Semantic video metadata: making MP4s discoverable in 2026
VideoObject schema, WebVTT chapters, MP4 atom metadata, and the YouTube data layer — a 2026 guide to making your videos discoverable, accessible, and machine-readable.
A confession: at HyperFrames, we shipped video output for a year before we thought seriously about metadata. The MP4 came out, the bytes were correct, the visual fidelity was right, and we called it done. Then we started actually distributing video — to social platforms, to our own site, to customers who in turn distributed it — and discovered how much unstructured information lives in and around a video file.
In 2026 this matters more than it used to. Search engines, social platforms, AI assistants, and accessibility tools all read video metadata. They read different parts of it. They read it from different places. Getting any of this right requires understanding the whole stack — from schema.org markup on the embedding page, through WebVTT tracks for captions and chapters, down into the binary metadata atoms of the MP4 itself.
This post is the field guide I wish I had read 18 months ago.
The four layers of video metadata
Before we go deep, here is the mental model. Every video on the modern web has metadata at four layers, and each is read by a different set of consumers.

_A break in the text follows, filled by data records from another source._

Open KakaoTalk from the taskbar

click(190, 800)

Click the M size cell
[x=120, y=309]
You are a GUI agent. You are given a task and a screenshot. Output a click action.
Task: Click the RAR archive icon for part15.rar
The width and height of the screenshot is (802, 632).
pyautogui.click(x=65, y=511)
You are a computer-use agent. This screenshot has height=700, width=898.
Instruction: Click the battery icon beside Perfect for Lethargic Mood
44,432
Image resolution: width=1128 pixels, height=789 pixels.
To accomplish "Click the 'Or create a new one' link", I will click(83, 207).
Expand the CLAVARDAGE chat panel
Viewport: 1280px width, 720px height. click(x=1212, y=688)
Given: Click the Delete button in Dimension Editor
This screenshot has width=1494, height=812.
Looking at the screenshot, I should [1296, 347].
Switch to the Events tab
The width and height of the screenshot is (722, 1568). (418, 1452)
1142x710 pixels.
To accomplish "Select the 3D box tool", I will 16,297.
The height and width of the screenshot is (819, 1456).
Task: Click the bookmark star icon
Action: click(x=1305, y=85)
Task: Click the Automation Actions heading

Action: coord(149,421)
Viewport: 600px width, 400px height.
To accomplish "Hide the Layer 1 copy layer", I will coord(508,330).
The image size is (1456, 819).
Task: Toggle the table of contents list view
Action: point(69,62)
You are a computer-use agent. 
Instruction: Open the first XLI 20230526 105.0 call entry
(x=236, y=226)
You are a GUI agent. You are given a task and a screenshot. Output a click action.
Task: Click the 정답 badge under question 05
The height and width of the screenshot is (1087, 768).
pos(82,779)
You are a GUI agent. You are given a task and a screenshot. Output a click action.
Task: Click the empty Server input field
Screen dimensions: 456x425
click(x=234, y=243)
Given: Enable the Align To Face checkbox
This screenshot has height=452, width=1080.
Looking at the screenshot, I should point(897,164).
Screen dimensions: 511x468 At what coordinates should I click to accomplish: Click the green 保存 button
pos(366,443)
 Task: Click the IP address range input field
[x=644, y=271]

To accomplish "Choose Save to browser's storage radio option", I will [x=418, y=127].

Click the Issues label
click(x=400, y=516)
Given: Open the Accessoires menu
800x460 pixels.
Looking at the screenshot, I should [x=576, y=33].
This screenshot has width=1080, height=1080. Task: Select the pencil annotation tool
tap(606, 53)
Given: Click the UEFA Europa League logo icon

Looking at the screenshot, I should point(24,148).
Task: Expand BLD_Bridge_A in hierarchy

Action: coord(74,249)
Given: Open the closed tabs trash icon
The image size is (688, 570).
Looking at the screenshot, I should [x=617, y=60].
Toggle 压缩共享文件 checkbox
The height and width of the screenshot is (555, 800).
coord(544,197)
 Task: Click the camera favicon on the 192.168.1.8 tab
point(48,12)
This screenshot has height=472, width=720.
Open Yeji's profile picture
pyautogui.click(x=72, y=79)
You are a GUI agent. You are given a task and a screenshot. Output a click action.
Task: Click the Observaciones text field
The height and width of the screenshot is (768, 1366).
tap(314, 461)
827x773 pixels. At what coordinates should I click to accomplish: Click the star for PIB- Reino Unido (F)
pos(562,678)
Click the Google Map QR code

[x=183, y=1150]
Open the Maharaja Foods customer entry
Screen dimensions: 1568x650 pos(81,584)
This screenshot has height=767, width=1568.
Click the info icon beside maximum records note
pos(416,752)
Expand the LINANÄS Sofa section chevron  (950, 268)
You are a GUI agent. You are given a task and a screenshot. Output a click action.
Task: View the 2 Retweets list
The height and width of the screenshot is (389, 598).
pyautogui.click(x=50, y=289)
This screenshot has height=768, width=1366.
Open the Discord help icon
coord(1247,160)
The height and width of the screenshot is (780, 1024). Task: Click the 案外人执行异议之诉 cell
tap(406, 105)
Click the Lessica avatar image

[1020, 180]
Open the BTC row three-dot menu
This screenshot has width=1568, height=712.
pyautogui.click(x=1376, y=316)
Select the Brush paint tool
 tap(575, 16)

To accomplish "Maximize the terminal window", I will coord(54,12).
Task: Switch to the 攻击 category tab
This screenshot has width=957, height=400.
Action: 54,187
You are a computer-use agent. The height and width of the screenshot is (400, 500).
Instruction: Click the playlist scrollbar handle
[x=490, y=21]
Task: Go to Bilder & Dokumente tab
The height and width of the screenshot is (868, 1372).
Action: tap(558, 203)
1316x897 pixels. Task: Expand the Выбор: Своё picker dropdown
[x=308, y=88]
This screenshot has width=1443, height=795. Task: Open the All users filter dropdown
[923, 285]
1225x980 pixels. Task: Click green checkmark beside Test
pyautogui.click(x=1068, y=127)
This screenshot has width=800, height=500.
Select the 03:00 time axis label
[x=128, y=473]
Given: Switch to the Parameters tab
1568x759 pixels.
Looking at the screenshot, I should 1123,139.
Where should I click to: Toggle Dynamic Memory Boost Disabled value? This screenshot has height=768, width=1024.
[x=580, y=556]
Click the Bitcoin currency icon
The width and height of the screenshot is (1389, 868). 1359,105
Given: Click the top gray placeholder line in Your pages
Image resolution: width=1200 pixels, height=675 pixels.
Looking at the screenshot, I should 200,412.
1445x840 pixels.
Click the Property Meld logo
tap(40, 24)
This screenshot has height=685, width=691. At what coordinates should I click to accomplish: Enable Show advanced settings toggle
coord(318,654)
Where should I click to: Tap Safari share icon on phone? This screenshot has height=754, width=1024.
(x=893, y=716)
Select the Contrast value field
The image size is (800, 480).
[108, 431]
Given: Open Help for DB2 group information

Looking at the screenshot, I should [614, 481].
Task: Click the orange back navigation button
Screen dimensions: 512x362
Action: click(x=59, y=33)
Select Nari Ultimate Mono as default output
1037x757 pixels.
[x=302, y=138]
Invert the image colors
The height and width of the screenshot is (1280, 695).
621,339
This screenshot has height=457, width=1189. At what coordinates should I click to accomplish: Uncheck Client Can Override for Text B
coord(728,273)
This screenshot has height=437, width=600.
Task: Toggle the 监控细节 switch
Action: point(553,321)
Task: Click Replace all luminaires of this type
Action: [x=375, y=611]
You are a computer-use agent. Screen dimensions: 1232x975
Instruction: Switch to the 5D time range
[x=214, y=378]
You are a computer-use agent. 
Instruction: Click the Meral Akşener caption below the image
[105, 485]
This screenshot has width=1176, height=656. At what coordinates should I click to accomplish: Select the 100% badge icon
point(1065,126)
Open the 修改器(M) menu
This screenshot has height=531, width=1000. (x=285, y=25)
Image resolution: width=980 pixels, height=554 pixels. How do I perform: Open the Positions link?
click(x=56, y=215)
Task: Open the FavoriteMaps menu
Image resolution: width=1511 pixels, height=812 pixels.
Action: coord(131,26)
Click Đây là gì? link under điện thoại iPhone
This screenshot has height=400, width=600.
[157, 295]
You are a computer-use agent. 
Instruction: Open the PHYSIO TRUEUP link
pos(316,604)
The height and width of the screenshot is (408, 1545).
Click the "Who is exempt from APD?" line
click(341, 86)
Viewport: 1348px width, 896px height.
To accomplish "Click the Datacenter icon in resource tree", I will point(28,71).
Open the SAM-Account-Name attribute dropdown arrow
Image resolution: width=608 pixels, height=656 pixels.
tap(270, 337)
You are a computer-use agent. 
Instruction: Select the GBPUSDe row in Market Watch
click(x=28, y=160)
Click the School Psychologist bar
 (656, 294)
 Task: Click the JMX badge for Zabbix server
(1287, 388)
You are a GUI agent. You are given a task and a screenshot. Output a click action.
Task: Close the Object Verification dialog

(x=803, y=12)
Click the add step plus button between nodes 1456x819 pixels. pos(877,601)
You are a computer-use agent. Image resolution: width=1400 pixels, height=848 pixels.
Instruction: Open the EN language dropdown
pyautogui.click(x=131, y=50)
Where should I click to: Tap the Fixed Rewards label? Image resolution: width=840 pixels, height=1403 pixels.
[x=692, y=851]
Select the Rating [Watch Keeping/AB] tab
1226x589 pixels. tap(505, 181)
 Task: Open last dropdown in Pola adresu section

- Page-level structured data (JSON-LD, VideoObject). Read by Google, Bing, social previews, AI search assistants. Lives on the HTML page that embeds the video.
- Sidecar text tracks (WebVTT for captions, chapters, descriptions). Read by browsers (
<track>element), screen readers, video players, YouTube, and AI transcription/translation tools. - Container-level metadata (MP4 atoms —
udta,©nam,meta). Read by file managers, media players, content management systems. Survives re-uploading and re-embedding more reliably than the page-level data. - Embedded captions and burned-in text. Read by humans, and by OCR-based AI pipelines. The least structured, sometimes the most durable.
Most teams get layer 1 right (it is well-documented) and ignore the rest. That is a missed opportunity. The interesting use cases of 2026 — AI assistants summarizing your content, agentic systems indexing your video library, social platforms generating previews — read from layers 2 and 3 as much as from layer 1.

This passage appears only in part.